Soon after joining the Department, T.Y. was much impressed by the stimulating and inspiring influence of the Arthur D. Little Visiting Lectureship. Outstanding speakers worldwide were invited to spend two weeks in the department to interact with faculty and students, thus promoting scientific collaborations and graduate student exchanges. T.Y.’s graduate research mentor at University of Manchester, Sir Ewart Jones, was the visiting lecturer in 1952. Then, Lord Alexander Todd (Cambridge University) came and lectured in 6-120. He described the development of a novel condensation reagent, carbo di-imide, in his laboratories with Professor Gobind Khorana. It forms phosphodiester bonds in oligonucleotide synthesis under very mild conditions. An innovative application of carbo di-imide reagents to the formation of peptide bonds was soon accomplished in Professor John Sheehan’s labs. It has much facilitated the synthesis of superior beta-lactam antibiotics in many academic and pharmaceutical labs.
When T.Y. received a Merck Director’s Scientific Award in 1976, the award was used to establish a visiting lectureship in the department. Since then, many distinguished speakers — including two pre-Nobel laureates, (inaugural speaker) Bengt Samuelsson (Karolinska Inst.), and Alfred Gilman (University of Virginia) — have visited the department to deliver the T.Y. Shen Lectures in Biological Chemistry. Recently, the lectureship was further supported by the department and Shen family donations.

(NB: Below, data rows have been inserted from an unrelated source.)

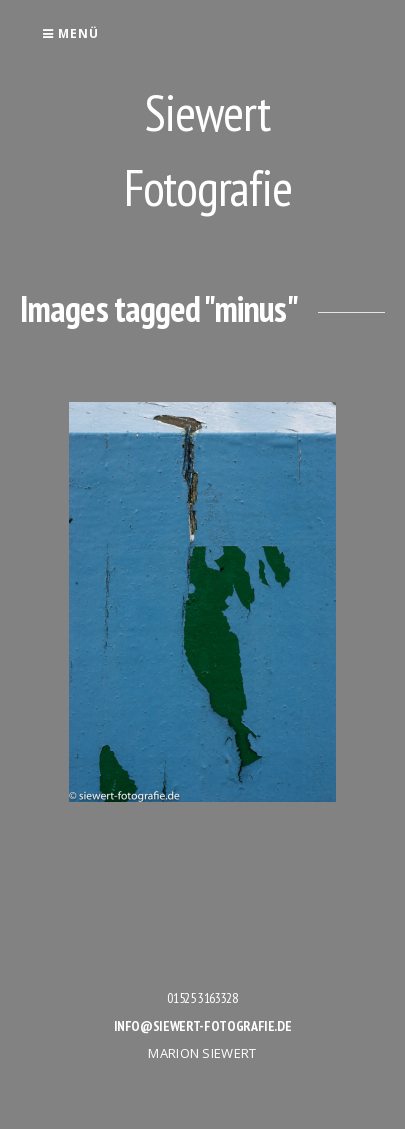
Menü (70, 33)
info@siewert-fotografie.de (203, 1026)
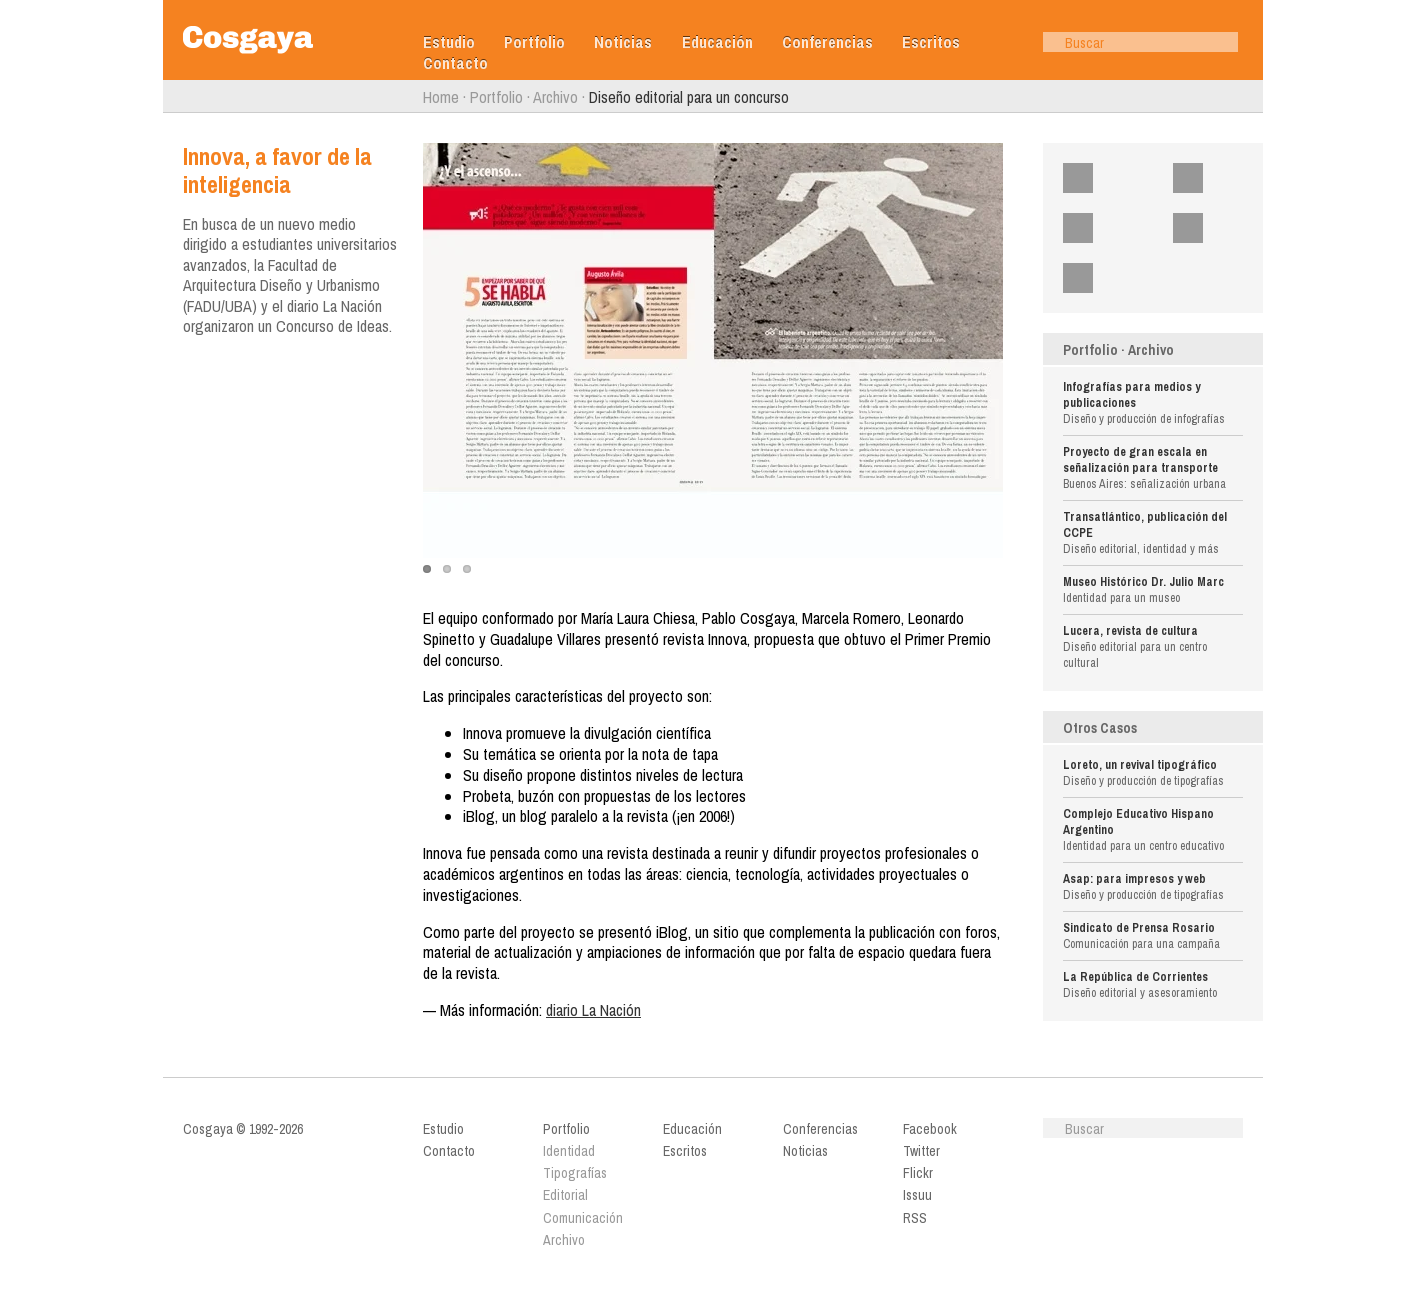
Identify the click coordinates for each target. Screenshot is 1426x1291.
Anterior (173, 97)
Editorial (565, 1195)
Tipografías (575, 1173)
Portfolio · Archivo (1118, 350)
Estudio (449, 42)
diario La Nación (593, 1010)
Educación (717, 42)
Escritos (931, 42)
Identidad (569, 1151)
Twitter (1225, 178)
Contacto (455, 63)
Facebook (1120, 178)
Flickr (1112, 228)
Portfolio (534, 42)
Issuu (1222, 228)
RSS (1109, 278)
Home (441, 97)
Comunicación (583, 1218)
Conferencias (827, 42)
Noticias (623, 42)
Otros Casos (1100, 728)
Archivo (555, 97)
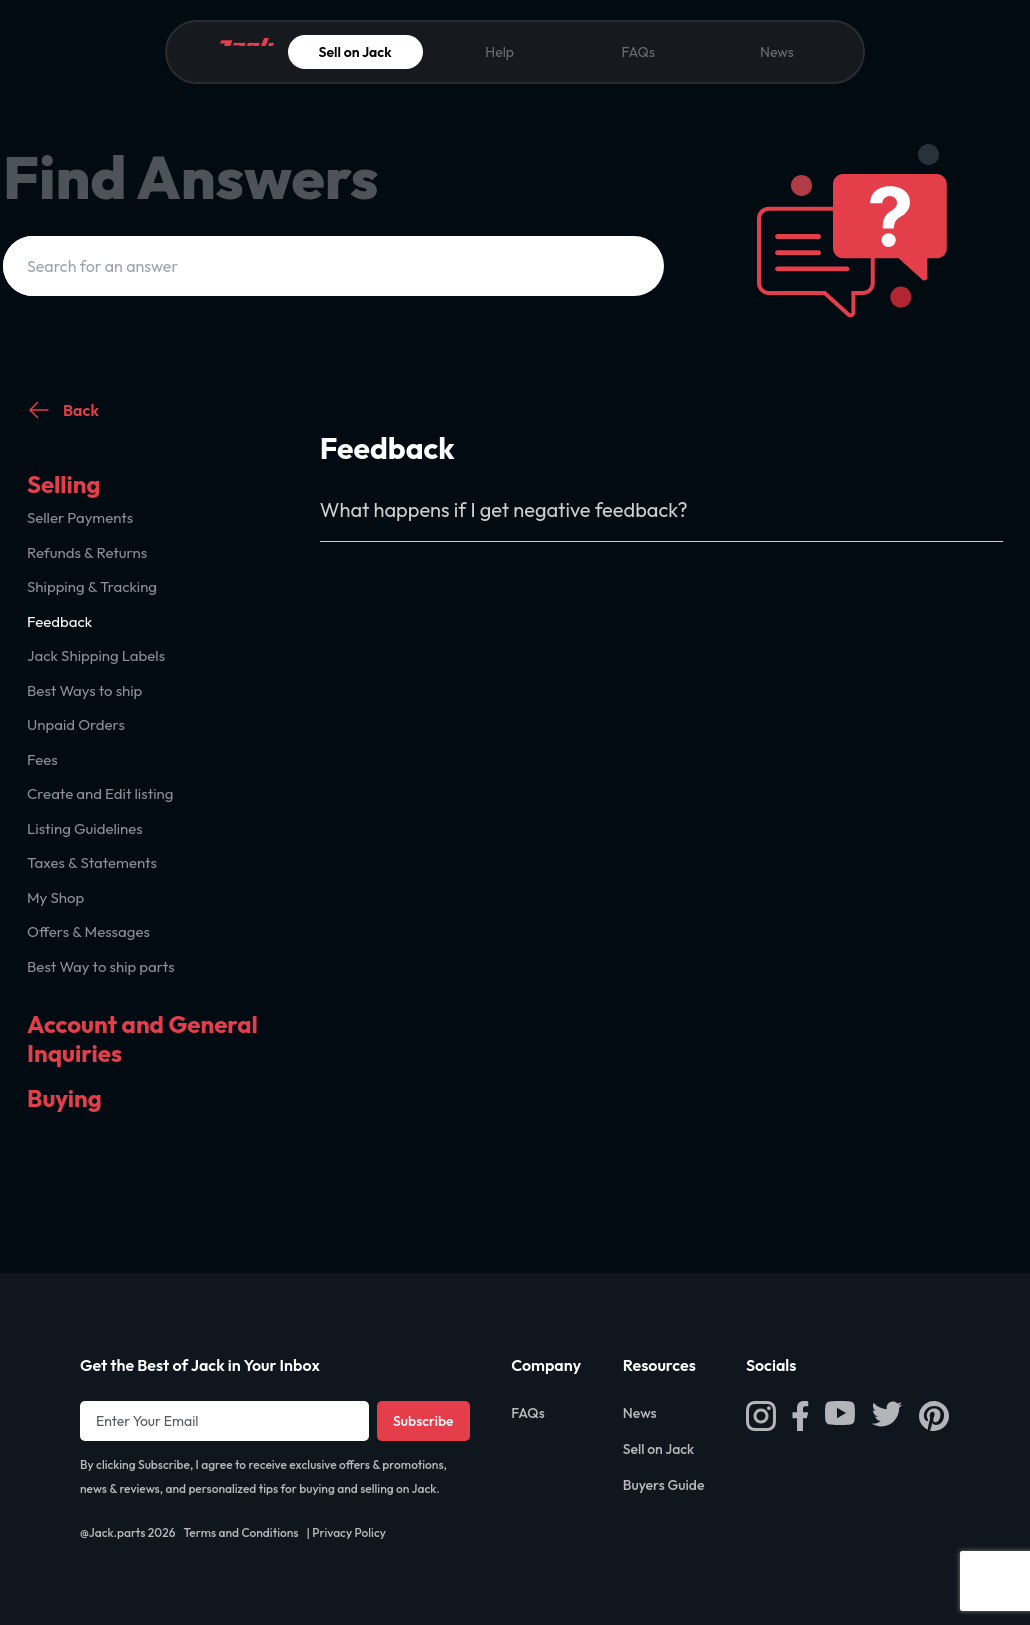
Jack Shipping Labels (96, 655)
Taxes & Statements (92, 862)
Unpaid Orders (76, 724)
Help (499, 52)
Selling (64, 484)
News (777, 52)
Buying (64, 1098)
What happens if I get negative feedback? (504, 509)
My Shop (55, 897)
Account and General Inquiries (142, 1038)
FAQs (638, 52)
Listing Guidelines (85, 828)
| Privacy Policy (346, 1532)
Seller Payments (80, 517)
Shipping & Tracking (92, 586)
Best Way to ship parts (101, 966)
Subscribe (423, 1421)
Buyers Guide (664, 1485)
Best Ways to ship (84, 690)
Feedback (59, 621)
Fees (42, 759)
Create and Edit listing (100, 793)
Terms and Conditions (240, 1532)
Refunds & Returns (87, 552)
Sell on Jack (355, 52)
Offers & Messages (88, 931)
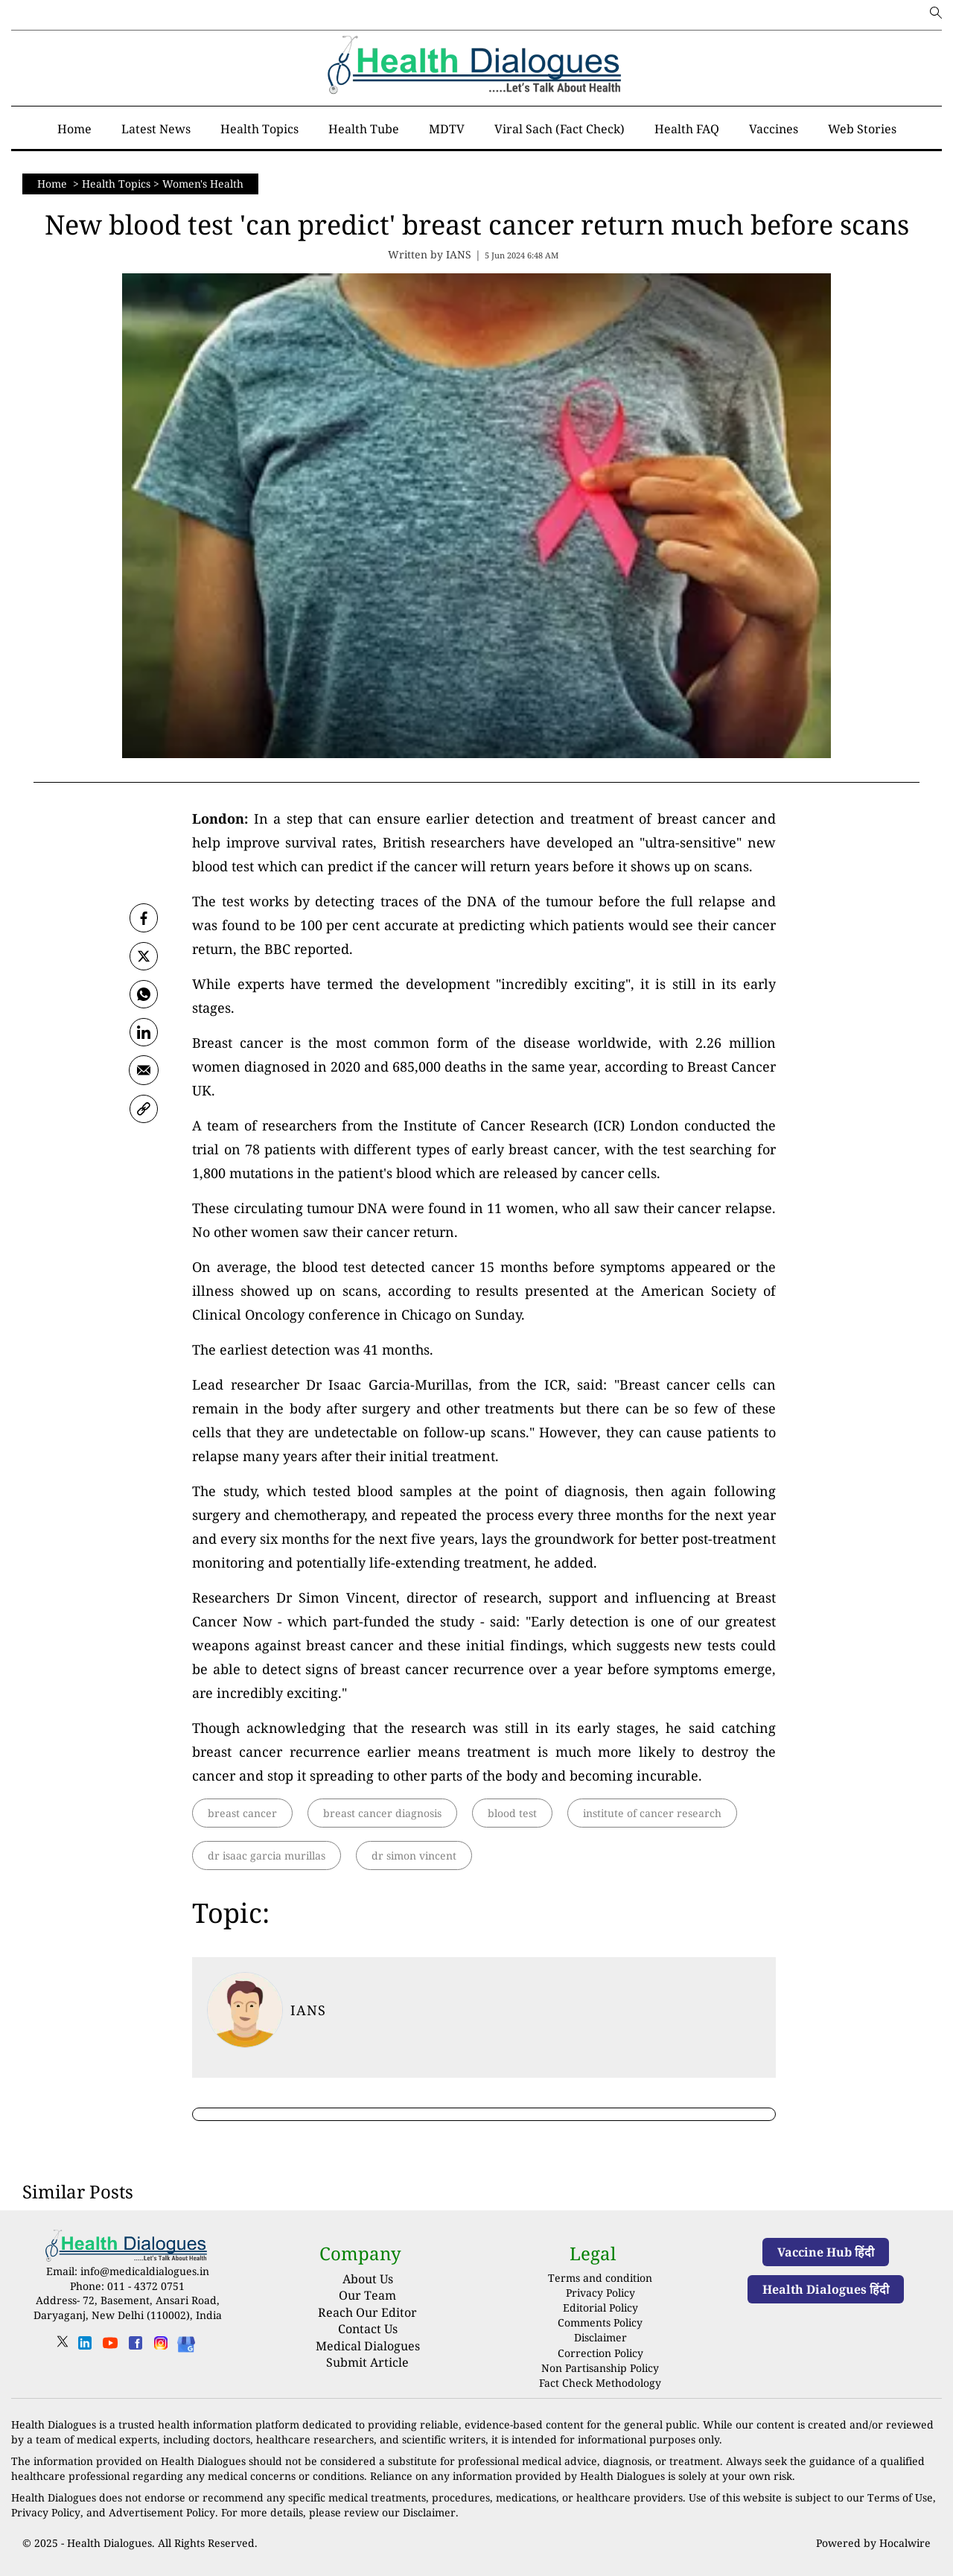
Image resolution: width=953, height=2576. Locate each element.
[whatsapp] (144, 996)
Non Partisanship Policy (600, 2366)
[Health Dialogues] (186, 2343)
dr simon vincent (414, 1855)
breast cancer (242, 1813)
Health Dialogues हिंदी (825, 2289)
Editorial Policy (600, 2307)
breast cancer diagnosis (382, 1813)
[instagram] (161, 2348)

After 30 years in Merck Laboratories, T.Y. took an early retirement from his research vice presidency in 1986 and accepted a chair professorship at the University of Virginia, which was jointly endowed by the Merck Foundation and the State of Virginia. He continued his research in bioactive natural products and receptor-mediated drug targeting until 2001. He was named an inaugural member of the American Chemical Society Division of Medicinal Chemistry Hall of Fame in 2007.